To do ->
Echo every line below word for word, leaving the pictures out of your answer.

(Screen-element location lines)
—————

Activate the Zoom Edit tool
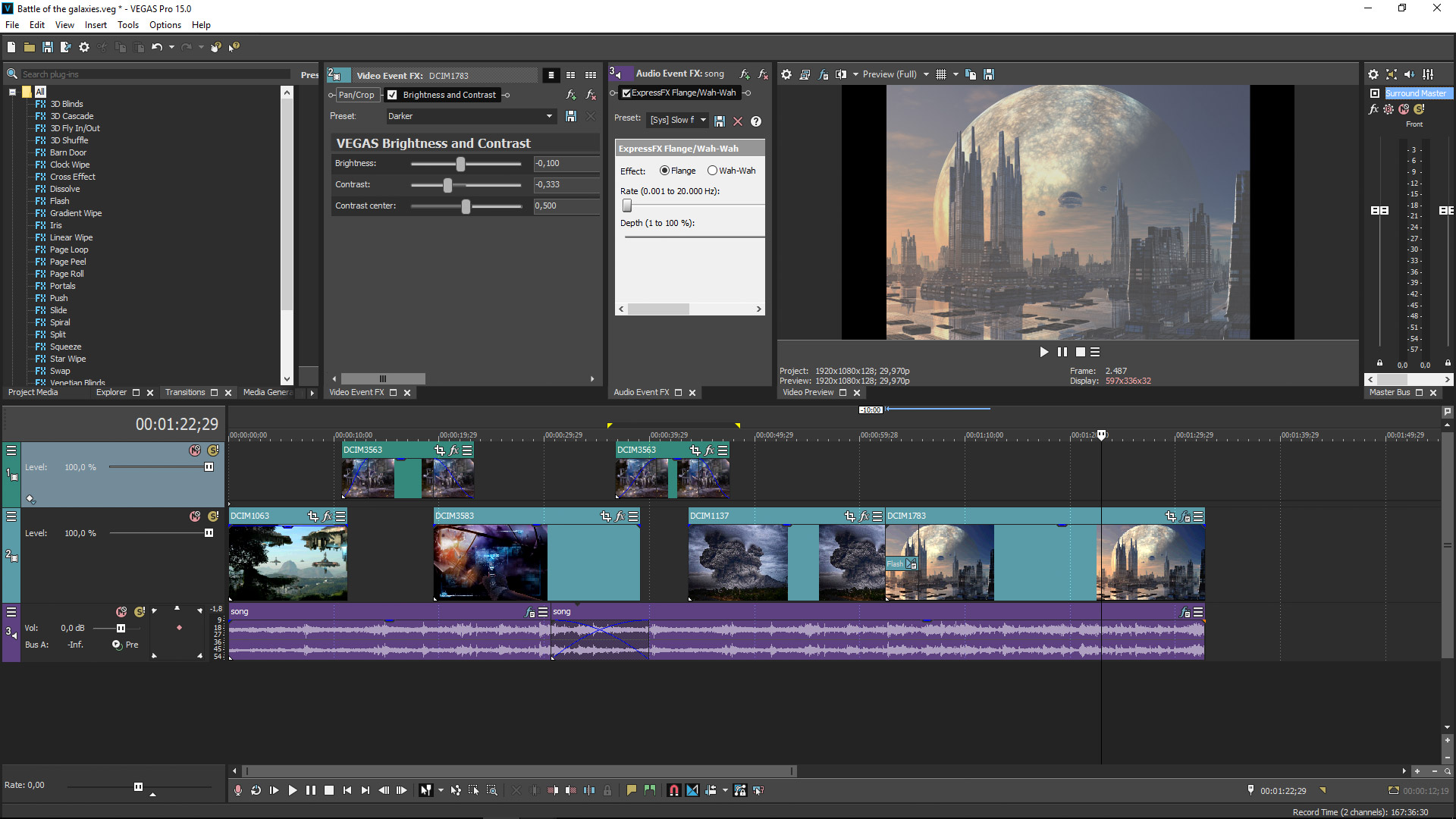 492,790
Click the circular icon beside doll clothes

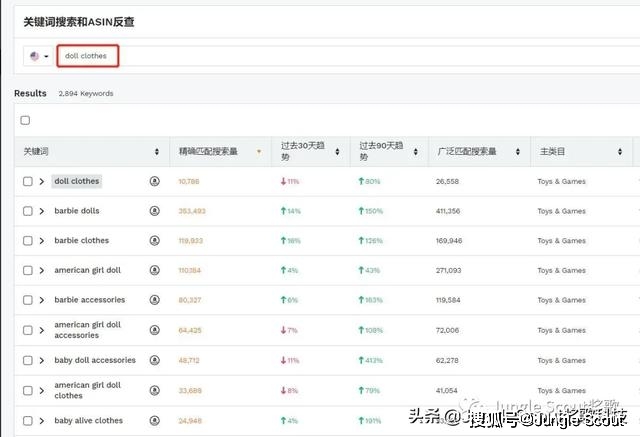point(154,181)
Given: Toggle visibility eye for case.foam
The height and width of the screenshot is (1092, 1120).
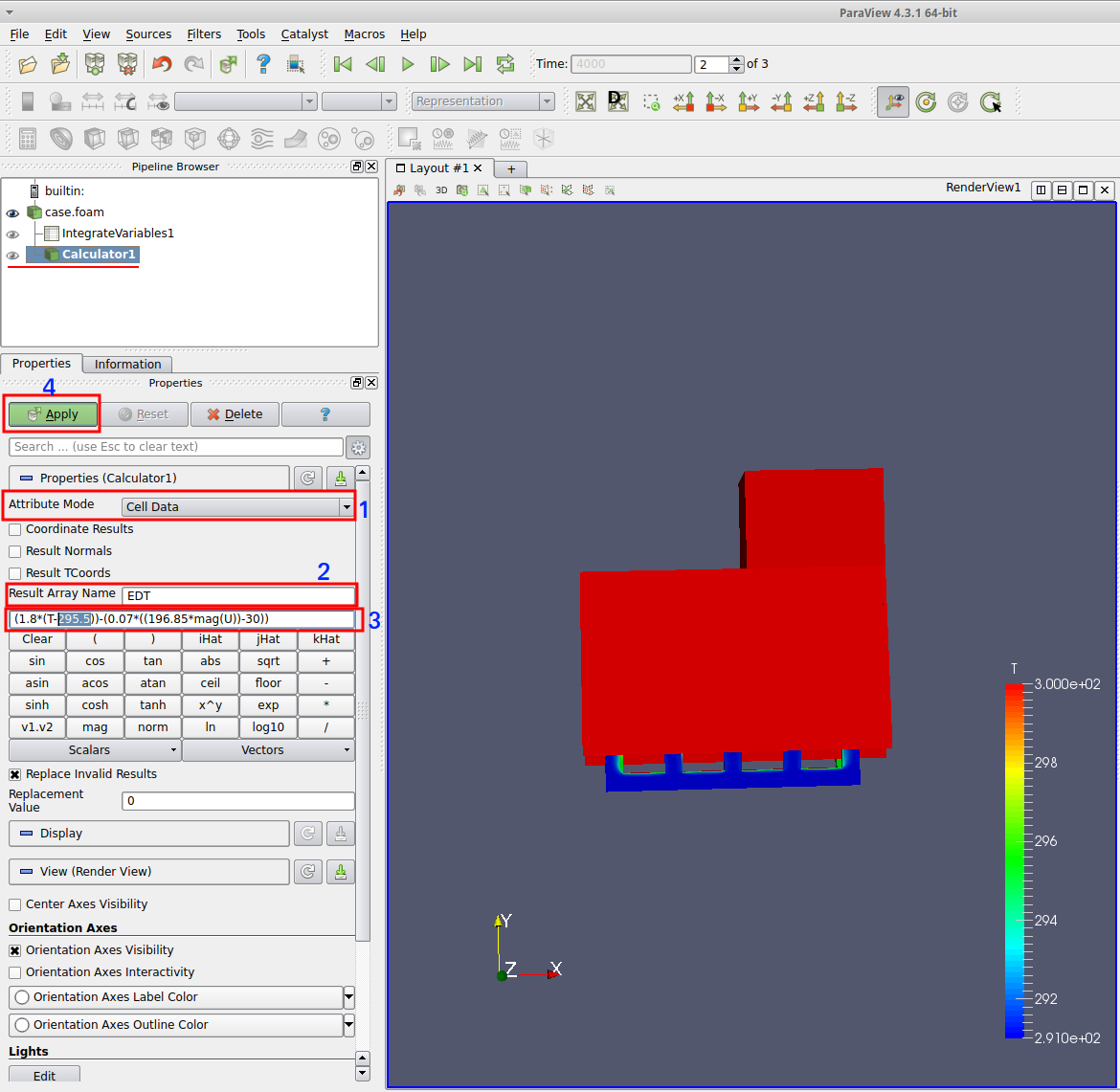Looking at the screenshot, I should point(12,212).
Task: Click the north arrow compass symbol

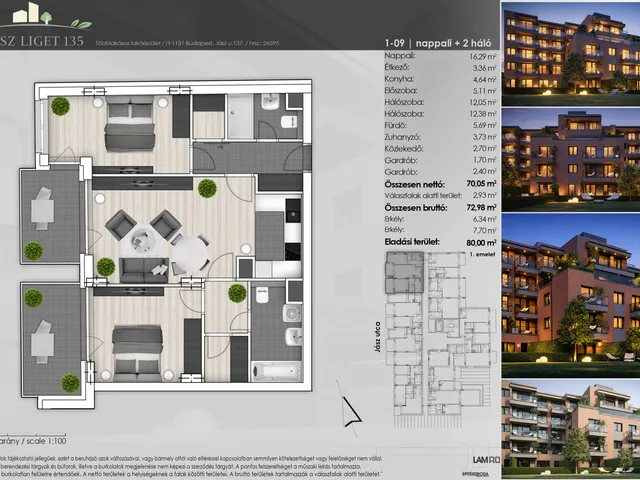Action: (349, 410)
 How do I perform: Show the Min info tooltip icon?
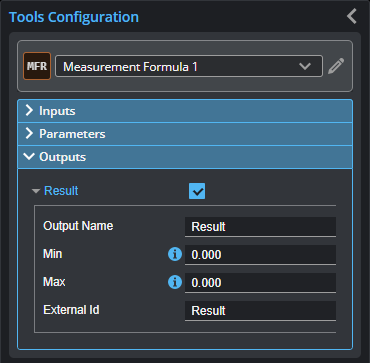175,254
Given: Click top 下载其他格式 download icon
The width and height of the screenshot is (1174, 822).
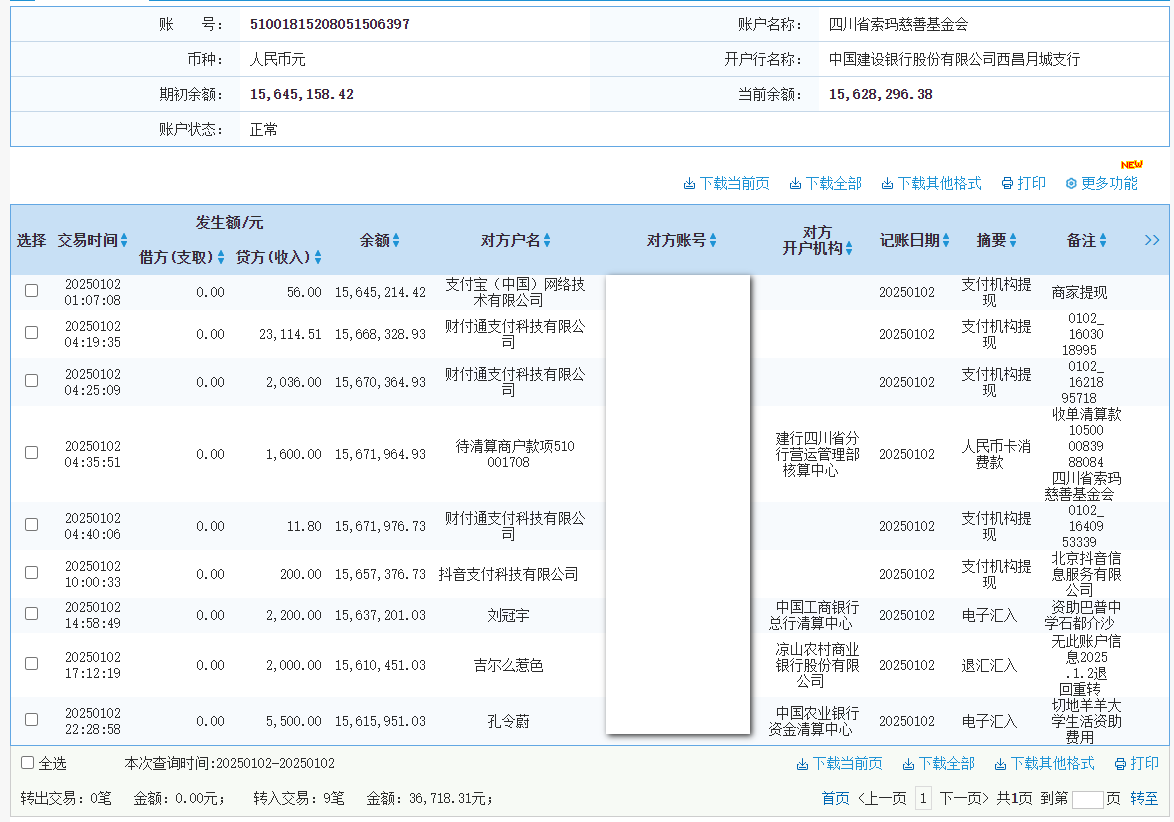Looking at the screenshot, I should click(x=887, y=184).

—————

Expected output ->
Activate the Zoom Edit tool
 492,790
Click the circular icon beside doll clothes

point(154,181)
Given: Toggle visibility eye for case.foam
The height and width of the screenshot is (1092, 1120).
Looking at the screenshot, I should point(12,212).
Task: Click the north arrow compass symbol

Action: (349, 410)
 How do I perform: Show the Min info tooltip icon?
175,254
Given: Click top 下载其他格式 download icon
The width and height of the screenshot is (1174, 822).
Looking at the screenshot, I should click(x=887, y=184).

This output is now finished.